(Stored data entries)
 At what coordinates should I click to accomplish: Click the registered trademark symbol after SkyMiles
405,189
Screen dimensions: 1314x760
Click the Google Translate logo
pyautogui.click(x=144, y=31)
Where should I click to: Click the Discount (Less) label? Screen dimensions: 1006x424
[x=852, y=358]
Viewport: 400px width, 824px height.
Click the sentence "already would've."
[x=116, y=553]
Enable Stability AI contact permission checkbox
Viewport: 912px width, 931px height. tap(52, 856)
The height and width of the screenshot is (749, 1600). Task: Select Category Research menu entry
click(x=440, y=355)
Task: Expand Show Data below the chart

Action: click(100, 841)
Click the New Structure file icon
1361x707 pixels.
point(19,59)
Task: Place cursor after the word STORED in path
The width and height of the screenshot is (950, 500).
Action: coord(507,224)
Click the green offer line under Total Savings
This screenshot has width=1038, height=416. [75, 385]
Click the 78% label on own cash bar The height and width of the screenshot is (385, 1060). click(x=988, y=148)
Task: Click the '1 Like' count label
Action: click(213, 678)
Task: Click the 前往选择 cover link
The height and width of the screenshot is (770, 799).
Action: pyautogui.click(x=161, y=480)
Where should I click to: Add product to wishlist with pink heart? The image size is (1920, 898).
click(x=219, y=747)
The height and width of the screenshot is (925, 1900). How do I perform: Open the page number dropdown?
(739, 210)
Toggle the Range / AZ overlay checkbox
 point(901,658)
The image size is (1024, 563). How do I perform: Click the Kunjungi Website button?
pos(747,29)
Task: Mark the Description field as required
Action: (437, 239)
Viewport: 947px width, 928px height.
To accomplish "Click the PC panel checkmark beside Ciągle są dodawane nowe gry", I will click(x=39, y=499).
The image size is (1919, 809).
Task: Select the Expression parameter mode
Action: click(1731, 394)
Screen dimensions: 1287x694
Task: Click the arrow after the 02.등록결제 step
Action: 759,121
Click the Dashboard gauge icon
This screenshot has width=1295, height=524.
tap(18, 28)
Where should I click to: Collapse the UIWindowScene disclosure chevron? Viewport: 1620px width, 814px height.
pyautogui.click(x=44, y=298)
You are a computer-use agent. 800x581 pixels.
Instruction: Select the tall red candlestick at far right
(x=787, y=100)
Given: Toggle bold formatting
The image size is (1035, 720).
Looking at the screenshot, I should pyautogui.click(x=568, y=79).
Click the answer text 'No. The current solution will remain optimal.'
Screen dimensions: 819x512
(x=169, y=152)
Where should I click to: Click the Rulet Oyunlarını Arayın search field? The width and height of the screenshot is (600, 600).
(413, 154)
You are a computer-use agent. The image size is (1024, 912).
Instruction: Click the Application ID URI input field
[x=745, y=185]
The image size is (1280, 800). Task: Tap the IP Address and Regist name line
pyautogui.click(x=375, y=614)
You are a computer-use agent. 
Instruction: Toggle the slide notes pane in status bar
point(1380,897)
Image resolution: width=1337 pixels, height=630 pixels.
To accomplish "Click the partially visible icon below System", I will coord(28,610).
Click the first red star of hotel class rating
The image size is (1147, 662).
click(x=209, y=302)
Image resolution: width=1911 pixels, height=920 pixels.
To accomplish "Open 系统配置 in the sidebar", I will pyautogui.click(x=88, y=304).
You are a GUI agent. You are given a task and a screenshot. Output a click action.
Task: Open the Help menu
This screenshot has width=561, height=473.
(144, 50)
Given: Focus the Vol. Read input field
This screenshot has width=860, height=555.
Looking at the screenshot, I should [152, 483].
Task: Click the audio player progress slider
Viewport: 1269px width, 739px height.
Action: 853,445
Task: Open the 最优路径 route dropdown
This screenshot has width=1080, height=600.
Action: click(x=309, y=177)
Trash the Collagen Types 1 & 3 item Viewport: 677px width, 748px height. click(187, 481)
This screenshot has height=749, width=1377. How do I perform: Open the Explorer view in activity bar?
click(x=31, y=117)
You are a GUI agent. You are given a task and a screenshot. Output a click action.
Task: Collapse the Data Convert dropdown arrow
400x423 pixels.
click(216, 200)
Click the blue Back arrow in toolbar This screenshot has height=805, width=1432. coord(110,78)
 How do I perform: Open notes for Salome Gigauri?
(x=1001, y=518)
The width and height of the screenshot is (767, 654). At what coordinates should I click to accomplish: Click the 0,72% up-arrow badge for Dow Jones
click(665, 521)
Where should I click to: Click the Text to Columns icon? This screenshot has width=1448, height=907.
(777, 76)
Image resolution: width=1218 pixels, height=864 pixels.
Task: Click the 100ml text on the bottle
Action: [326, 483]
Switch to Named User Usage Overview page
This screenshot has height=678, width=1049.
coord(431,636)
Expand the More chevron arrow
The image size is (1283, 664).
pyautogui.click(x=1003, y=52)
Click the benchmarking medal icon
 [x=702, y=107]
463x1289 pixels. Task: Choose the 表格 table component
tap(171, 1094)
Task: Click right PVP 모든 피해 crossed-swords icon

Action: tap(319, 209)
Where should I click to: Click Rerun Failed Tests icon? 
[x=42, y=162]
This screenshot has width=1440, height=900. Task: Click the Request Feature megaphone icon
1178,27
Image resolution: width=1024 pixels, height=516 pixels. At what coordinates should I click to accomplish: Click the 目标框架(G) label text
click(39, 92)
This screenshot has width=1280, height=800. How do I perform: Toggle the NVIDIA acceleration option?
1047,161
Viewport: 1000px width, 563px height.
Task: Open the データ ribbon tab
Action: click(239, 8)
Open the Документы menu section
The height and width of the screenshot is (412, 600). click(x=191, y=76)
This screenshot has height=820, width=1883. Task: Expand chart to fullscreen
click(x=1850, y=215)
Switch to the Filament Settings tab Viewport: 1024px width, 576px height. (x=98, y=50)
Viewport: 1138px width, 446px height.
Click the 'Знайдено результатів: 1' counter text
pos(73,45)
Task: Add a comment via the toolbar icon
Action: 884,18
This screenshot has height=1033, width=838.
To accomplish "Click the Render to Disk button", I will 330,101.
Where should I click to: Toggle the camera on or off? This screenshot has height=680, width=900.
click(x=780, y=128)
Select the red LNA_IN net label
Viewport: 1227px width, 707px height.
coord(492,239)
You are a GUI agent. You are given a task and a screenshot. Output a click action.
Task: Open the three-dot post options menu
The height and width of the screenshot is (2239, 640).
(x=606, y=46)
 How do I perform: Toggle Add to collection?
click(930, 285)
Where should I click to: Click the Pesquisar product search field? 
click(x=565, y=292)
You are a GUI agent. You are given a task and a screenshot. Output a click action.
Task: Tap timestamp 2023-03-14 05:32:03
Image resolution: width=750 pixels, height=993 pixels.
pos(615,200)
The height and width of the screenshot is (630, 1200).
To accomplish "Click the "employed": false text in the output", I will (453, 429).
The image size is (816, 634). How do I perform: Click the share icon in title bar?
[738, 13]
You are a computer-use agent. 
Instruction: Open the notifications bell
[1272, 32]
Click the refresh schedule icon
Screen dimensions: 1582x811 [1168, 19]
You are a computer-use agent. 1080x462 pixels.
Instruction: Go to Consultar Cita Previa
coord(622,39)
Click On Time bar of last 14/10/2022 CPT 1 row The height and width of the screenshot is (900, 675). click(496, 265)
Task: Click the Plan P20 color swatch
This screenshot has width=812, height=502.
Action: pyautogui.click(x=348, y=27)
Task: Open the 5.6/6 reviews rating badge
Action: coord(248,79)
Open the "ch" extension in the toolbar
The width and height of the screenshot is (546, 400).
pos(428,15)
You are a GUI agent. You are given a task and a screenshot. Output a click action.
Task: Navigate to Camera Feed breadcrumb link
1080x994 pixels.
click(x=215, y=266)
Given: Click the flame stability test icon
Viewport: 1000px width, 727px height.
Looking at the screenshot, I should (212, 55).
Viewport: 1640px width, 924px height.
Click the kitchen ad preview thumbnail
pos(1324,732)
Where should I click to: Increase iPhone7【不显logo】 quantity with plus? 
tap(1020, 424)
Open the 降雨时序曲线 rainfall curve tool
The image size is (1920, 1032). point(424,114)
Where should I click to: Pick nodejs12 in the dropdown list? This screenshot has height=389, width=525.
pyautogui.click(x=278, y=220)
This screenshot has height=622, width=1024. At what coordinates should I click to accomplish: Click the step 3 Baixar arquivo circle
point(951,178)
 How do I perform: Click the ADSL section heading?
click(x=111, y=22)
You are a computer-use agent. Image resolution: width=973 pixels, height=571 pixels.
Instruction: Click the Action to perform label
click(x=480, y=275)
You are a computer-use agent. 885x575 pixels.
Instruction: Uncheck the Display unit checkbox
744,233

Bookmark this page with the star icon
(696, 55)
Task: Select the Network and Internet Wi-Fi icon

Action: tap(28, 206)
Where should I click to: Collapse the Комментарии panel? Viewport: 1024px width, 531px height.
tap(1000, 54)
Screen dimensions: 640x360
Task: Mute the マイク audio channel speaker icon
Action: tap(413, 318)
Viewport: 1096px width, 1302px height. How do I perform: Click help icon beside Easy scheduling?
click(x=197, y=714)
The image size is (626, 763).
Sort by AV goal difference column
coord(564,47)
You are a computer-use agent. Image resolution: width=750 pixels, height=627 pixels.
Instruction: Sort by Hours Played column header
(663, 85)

_How to complete this task:_ Only one span of lines is wanted: the line with "You are a computer-use agent. Image resolution: width=750" and every line after it to the end of the entries, output exactly.

_Answer to this exercise:_
You are a computer-use agent. Image resolution: width=750 pixels, height=627 pixels.
Instruction: Sort by Hours Played column header
(663, 85)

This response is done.